(Screenshot grounding data)
○ ○ ○ ○ ○ ○ ○

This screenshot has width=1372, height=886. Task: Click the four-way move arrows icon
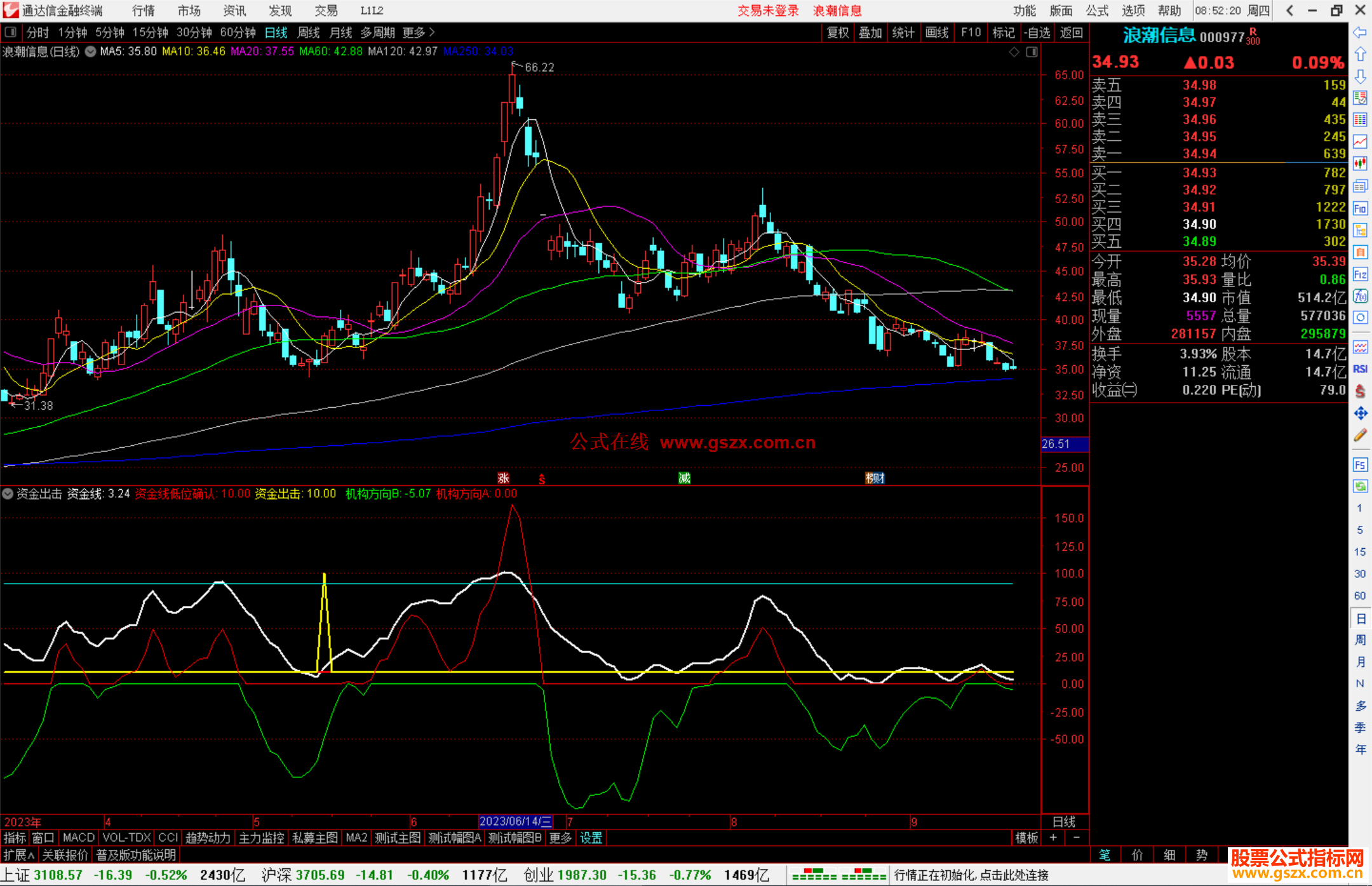(1360, 413)
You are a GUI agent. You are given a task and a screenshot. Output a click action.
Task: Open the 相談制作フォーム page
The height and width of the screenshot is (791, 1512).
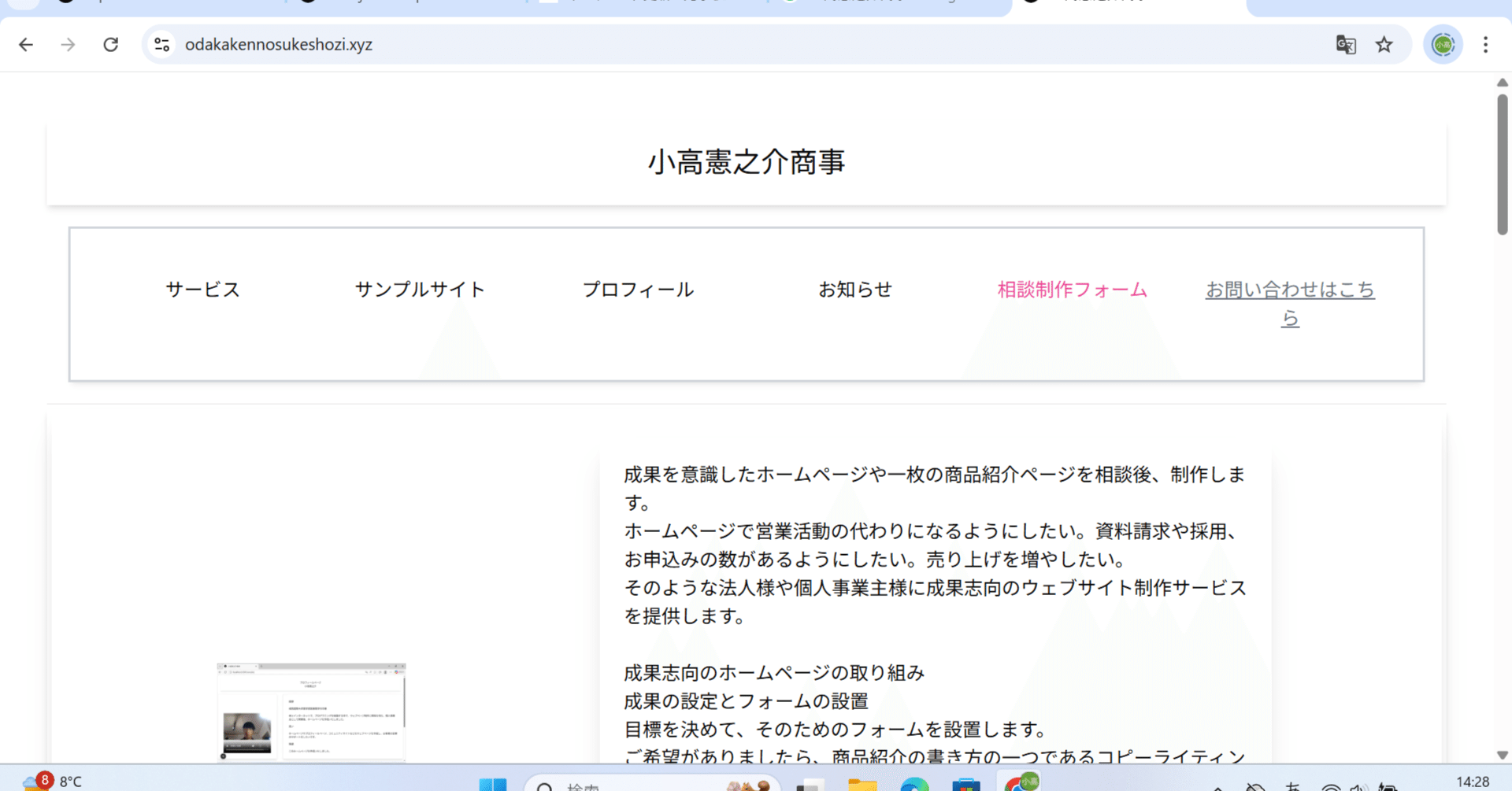point(1072,290)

○ ○ ○ ○ ○ ○ ○

#### What you are asked to do
The line containing "The height and" and every line after it, through the end of the records, are what you should retype exactly. Do not include the pictures.

#### Task output
The height and width of the screenshot is (791, 1512).
point(1072,290)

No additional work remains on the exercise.